What it was, was. And what ever it is, is...

Cheap at the Price*

Having expressed a positive distaste for the City Council's refusal to permit the use of the cemetery as an up-town park and the spacious sidewalk in front of the First Presbyterian Church for benches, we are compelled to turn around and compliment the Council on keeping the tax rate at the same figure as last year. It is something of a feat in these days when taxes generally are going up and up, and it is particularly noteworthy in view of the million-dollar bond issue last year for water and sewerage.

 It all shows unmistakable signs of a fiscal house in order, of efficient administration, of business methods and a minimum of politics in City Hall.
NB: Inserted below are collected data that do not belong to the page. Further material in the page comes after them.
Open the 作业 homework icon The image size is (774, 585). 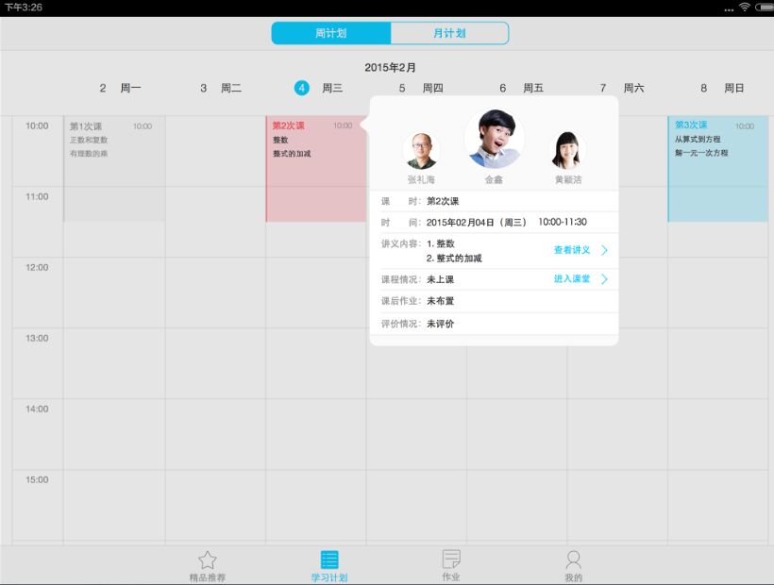coord(451,560)
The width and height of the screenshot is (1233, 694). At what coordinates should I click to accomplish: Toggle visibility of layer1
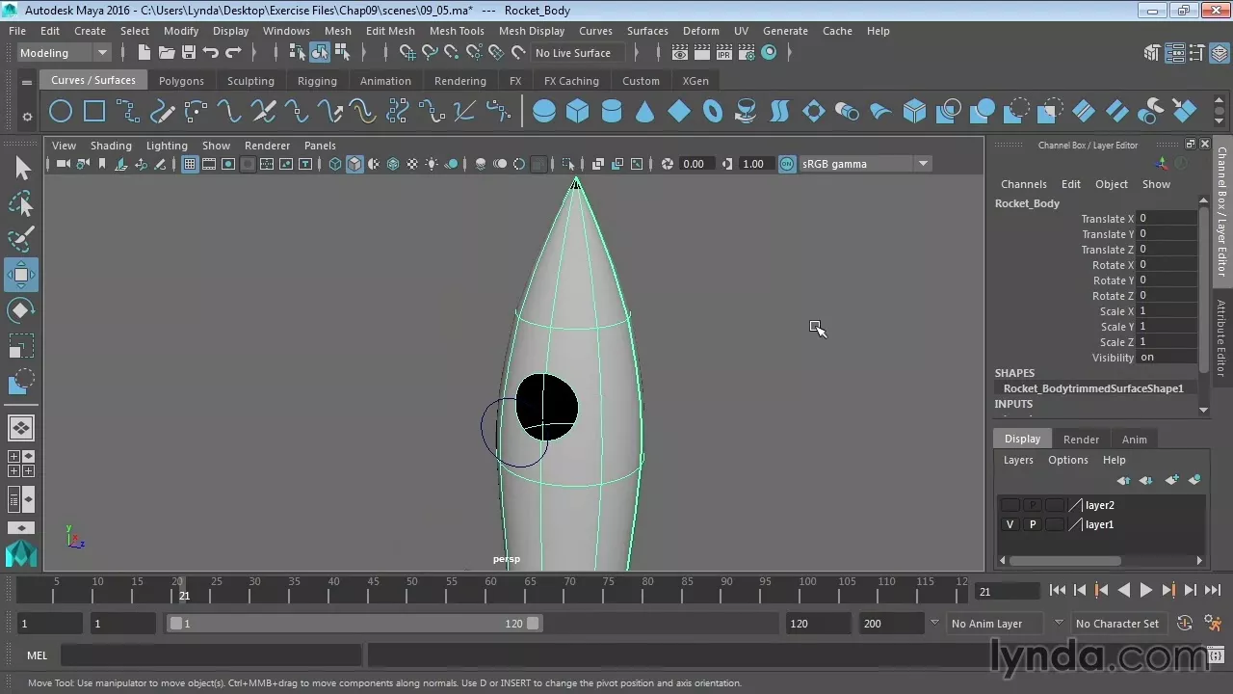coord(1010,524)
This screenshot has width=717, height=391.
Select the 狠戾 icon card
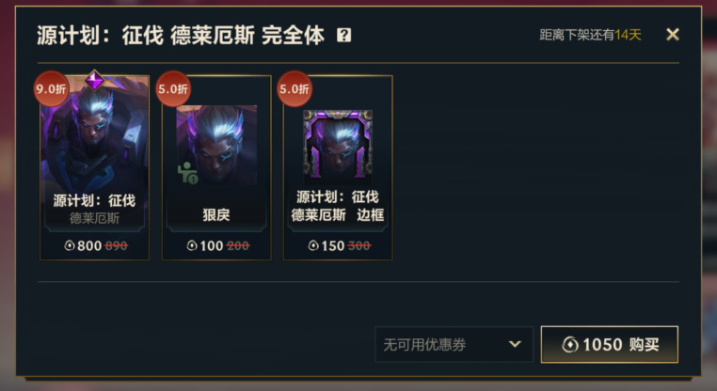click(x=216, y=167)
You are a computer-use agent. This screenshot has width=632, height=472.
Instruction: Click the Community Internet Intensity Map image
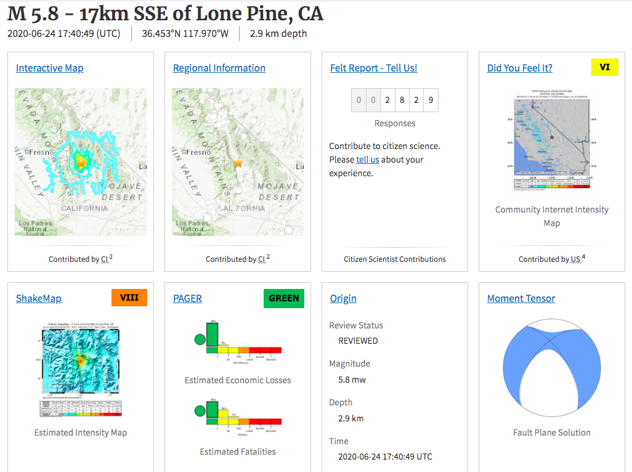(x=551, y=143)
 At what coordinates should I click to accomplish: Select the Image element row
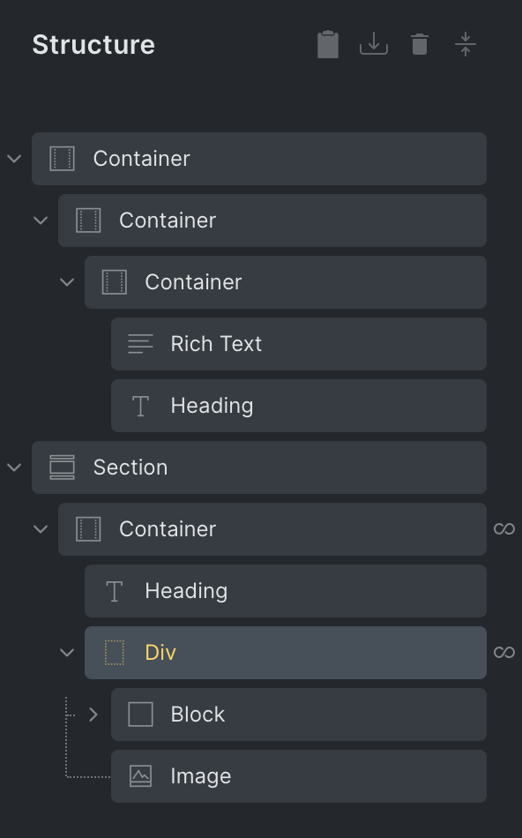299,776
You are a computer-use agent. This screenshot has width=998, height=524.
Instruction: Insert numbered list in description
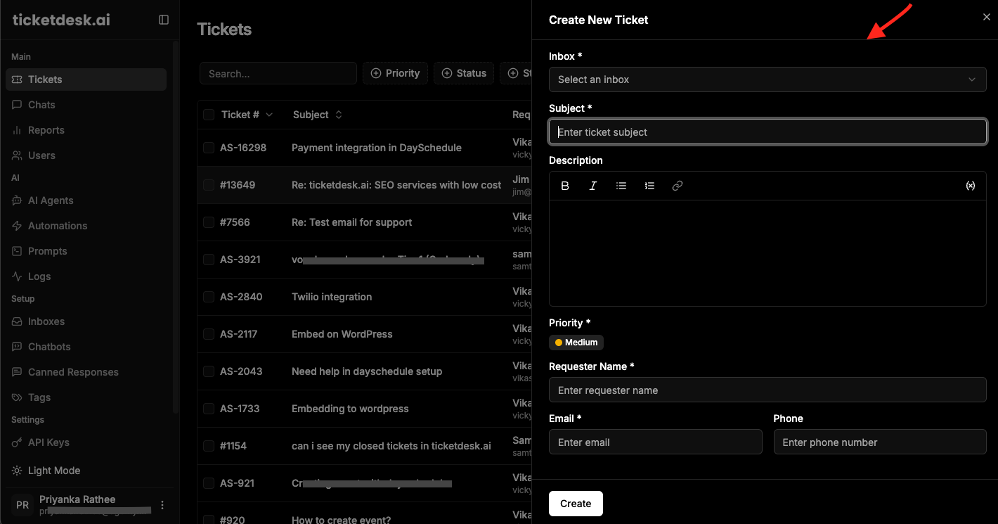click(x=649, y=186)
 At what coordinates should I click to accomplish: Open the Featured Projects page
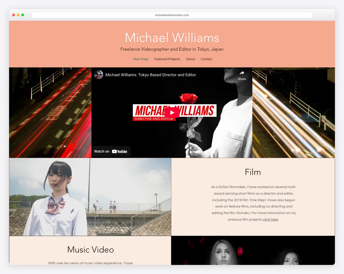(x=167, y=59)
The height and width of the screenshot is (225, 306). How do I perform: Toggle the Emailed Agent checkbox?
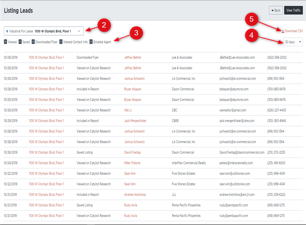click(x=91, y=42)

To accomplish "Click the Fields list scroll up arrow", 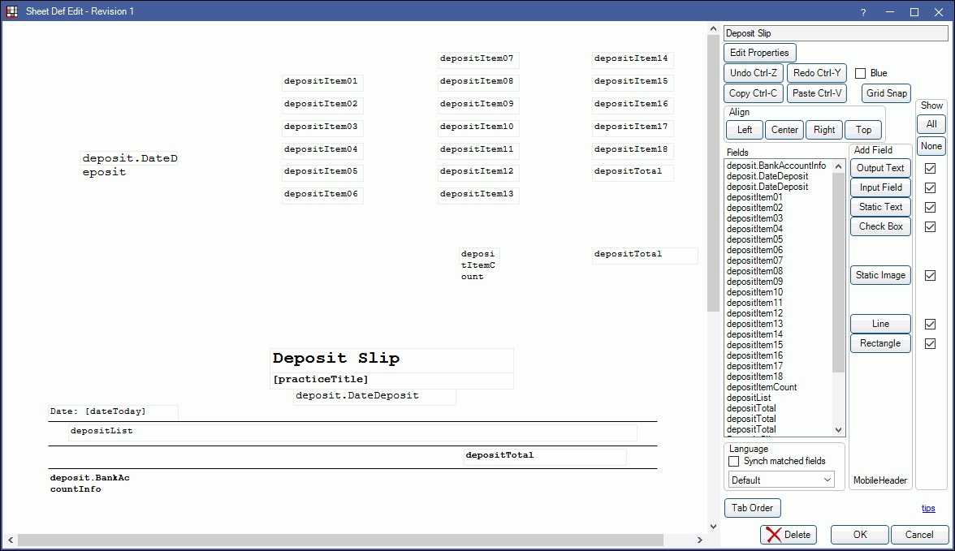I will point(839,166).
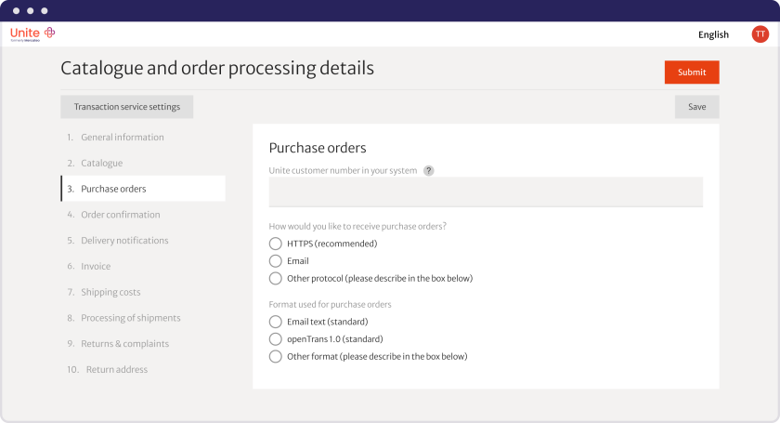This screenshot has width=780, height=423.
Task: Select openTrans 1.0 (standard) format
Action: coord(276,339)
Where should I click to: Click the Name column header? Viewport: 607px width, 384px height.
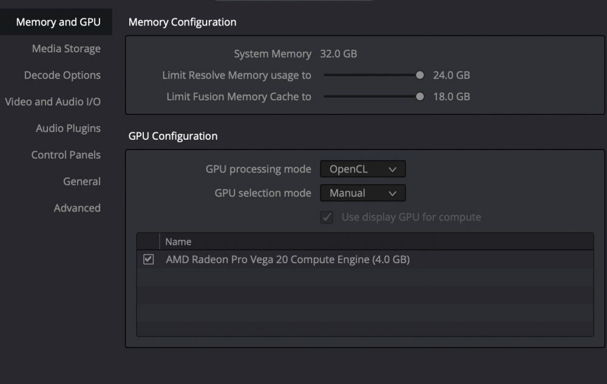tap(178, 241)
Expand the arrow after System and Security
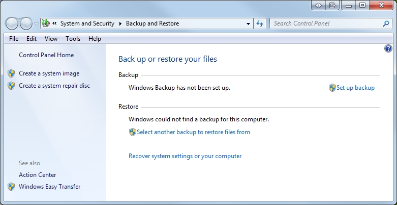Screen dimensions: 397x205 click(120, 23)
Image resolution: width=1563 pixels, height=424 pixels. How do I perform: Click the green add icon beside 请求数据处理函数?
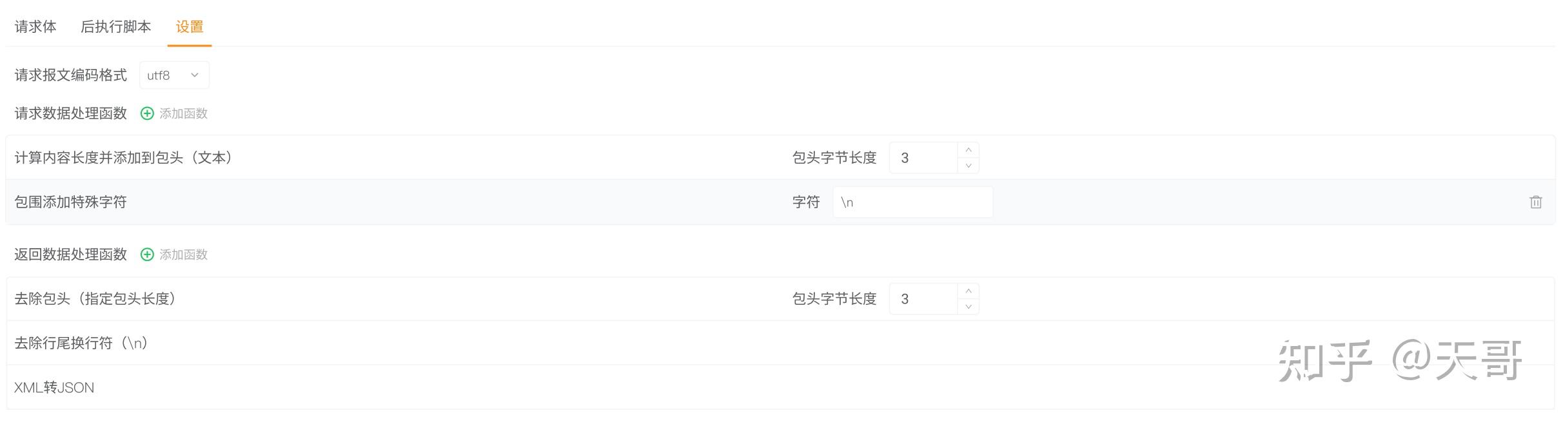point(147,113)
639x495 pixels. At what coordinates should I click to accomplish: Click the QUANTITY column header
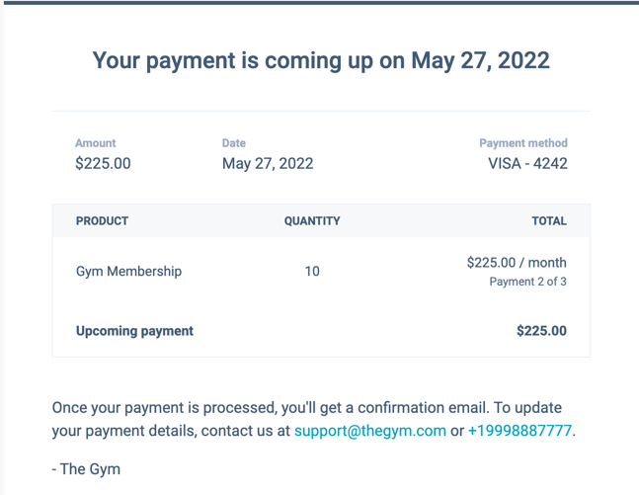coord(312,221)
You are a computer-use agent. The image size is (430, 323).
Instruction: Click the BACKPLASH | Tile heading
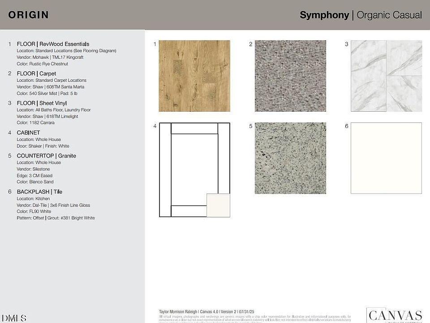click(39, 192)
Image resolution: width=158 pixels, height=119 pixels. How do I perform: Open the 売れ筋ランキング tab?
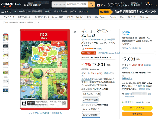coord(42,17)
And all that, of course, is attributable to the City Manager, who really runs the City. The Council, to its credit, has backstood him, and a majority of the Council had the wit to see that a couple of thousand dollars a year in additional salary to such a capable man was a skimption in comparison to the demonstrable value of his services and the amount of money it takes to operate the City Government. This is one laborer who is worthy of his hire. The tax rate shows it.

How the Money Rolls Out!

Governor Hoey may call a special session of the Legislature to enable the State to take advantage of PWA grants that are being handed out from Washington with breath-taking speed and munificence. It would be wise if he did and exceedingly inopportune if he didn't, for we tell you, messires, the money is rolling out. Mr. Ickes, for one, is matching dollar for dollar, almost. It is one time when five will get you ten--win, lose or draw.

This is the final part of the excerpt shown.